Put the part of the records that opens with the line containing "2022/01/23 (47, 555)" and closes with the line containing "2022/07/02 (46, 423)", both ends included, into a Markdown table with the columns Row and Entry. Give each line its own numbered row and leave out blank lines.

**Extracted information**
◆ ◆ ◆ ◆ ◆
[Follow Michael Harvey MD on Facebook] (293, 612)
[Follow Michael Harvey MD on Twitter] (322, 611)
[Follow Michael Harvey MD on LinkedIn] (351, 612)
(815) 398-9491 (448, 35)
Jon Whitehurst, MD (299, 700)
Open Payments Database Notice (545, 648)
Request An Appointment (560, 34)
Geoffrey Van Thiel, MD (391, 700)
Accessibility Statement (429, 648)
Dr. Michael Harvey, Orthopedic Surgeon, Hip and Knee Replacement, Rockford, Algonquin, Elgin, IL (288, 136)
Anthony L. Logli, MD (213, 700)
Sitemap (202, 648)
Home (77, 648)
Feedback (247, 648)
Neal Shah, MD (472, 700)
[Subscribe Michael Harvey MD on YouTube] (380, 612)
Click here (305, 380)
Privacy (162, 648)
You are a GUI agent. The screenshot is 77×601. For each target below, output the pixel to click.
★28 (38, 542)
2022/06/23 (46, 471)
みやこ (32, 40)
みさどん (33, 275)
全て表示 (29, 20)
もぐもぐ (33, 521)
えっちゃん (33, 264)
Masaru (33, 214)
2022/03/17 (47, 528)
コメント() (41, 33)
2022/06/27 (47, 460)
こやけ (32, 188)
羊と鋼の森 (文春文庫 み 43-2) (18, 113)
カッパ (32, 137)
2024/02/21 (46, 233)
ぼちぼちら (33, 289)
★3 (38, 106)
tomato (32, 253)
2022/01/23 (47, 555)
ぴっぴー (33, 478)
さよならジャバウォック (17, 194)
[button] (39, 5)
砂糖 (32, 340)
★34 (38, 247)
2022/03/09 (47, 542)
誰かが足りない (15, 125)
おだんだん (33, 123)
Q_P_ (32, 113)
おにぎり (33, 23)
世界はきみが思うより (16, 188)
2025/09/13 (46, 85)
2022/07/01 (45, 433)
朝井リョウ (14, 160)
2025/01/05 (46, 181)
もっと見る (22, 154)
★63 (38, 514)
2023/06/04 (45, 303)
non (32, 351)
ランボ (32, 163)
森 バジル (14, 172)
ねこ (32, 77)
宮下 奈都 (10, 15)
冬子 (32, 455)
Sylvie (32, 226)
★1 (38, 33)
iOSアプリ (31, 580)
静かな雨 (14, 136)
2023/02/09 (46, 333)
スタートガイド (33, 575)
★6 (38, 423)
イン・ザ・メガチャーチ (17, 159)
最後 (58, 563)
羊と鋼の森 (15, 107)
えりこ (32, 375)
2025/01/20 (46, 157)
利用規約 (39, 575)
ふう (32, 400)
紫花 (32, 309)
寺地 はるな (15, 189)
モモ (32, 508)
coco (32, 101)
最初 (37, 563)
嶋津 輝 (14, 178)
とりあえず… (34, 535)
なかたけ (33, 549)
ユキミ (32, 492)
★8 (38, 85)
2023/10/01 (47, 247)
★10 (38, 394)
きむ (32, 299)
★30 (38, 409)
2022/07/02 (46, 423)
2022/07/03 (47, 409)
◆ ◆ ◆ ◆ ◆
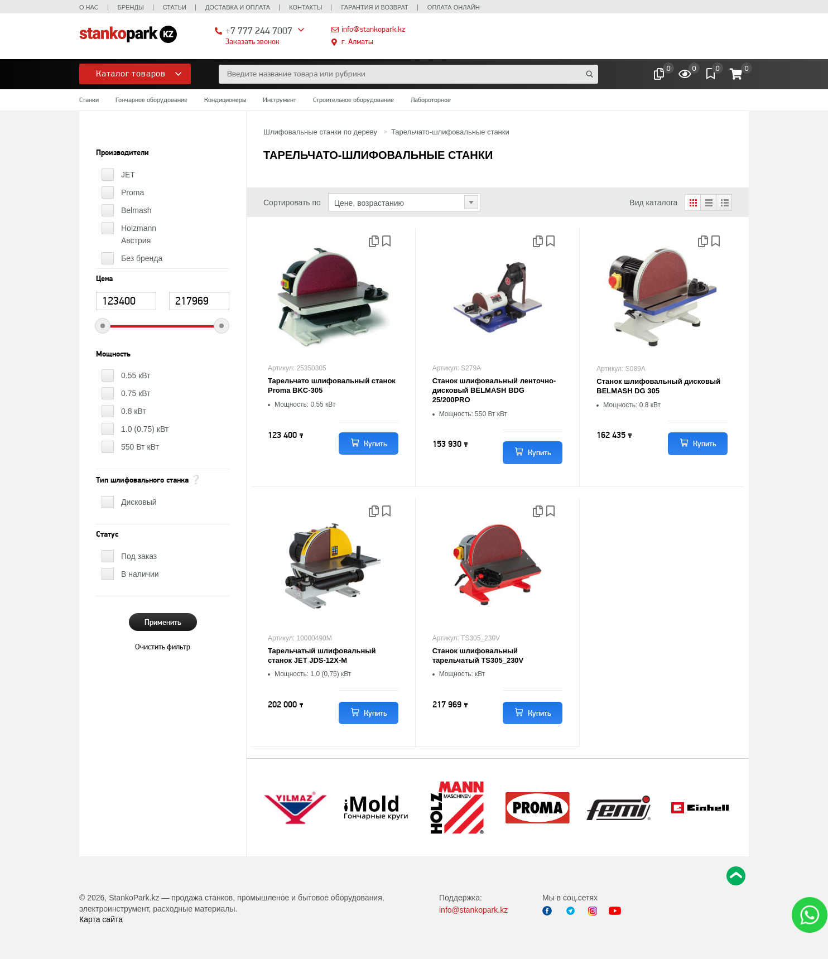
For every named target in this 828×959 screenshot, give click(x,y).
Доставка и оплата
◆ ◆ ◆ ◆ ◆
**Correct output**
| Row | Entry |
|---|---|
| 1 | 2022/01/23 (47, 555) |
| 2 | ぴっぴー (33, 478) |
| 3 | さよならジャバウォック (17, 194) |
| 4 | [button] (39, 5) |
| 5 | 砂糖 (32, 340) |
| 6 | ★34 (38, 247) |
| 7 | 2022/03/09 (47, 542) |
| 8 | 誰かが足りない (15, 125) |
| 9 | おだんだん (33, 123) |
| 10 | Q_P_ (32, 113) |
| 11 | おにぎり (33, 23) |
| 12 | 世界はきみが思うより (16, 188) |
| 13 | 2025/09/13 (46, 85) |
| 14 | 2022/07/01 (45, 433) |
| 15 | 朝井リョウ (14, 160) |
| 16 | 2025/01/05 (46, 181) |
| 17 | もっと見る (22, 154) |
| 18 | ★63 (38, 514) |
| 19 | 2023/06/04 (45, 303) |
| 20 | non (32, 351) |
| 21 | ランボ (32, 163) |
| 22 | 森 バジル (14, 172) |
| 23 | ねこ (32, 77) |
| 24 | 宮下 奈都 (10, 15) |
| 25 | 冬子 (32, 455) |
| 26 | Sylvie (32, 226) |
| 27 | ★1 (38, 33) |
| 28 | iOSアプリ (31, 580) |
| 29 | 静かな雨 (14, 136) |
| 30 | 2023/02/09 (46, 333) |
| 31 | スタートガイド (33, 575) |
| 32 | ★6 (38, 423) |
| 33 | イン・ザ・メガチャーチ (17, 159) |
| 34 | 最後 (58, 563) |
| 35 | 羊と鋼の森 (15, 107) |
| 36 | えりこ (32, 375) |
| 37 | 2025/01/20 (46, 157) |
| 38 | 利用規約 (39, 575) |
| 39 | ふう (32, 400) |
| 40 | 紫花 (32, 309) |
| 41 | 寺地 はるな (15, 189) |
| 42 | モモ (32, 508) |
| 43 | coco (32, 101) |
| 44 | 最初 (37, 563) |
| 45 | 嶋津 輝 (14, 178) |
| 46 | とりあえず… (34, 535) |
| 47 | なかたけ (33, 549) |
| 48 | ユキミ (32, 492) |
| 49 | ★8 (38, 85) |
| 50 | 2023/10/01 (47, 247) |
| 51 | ★10 (38, 394) |
| 52 | きむ (32, 299) |
| 53 | ★30 (38, 409) |
| 54 | 2022/07/02 (46, 423) |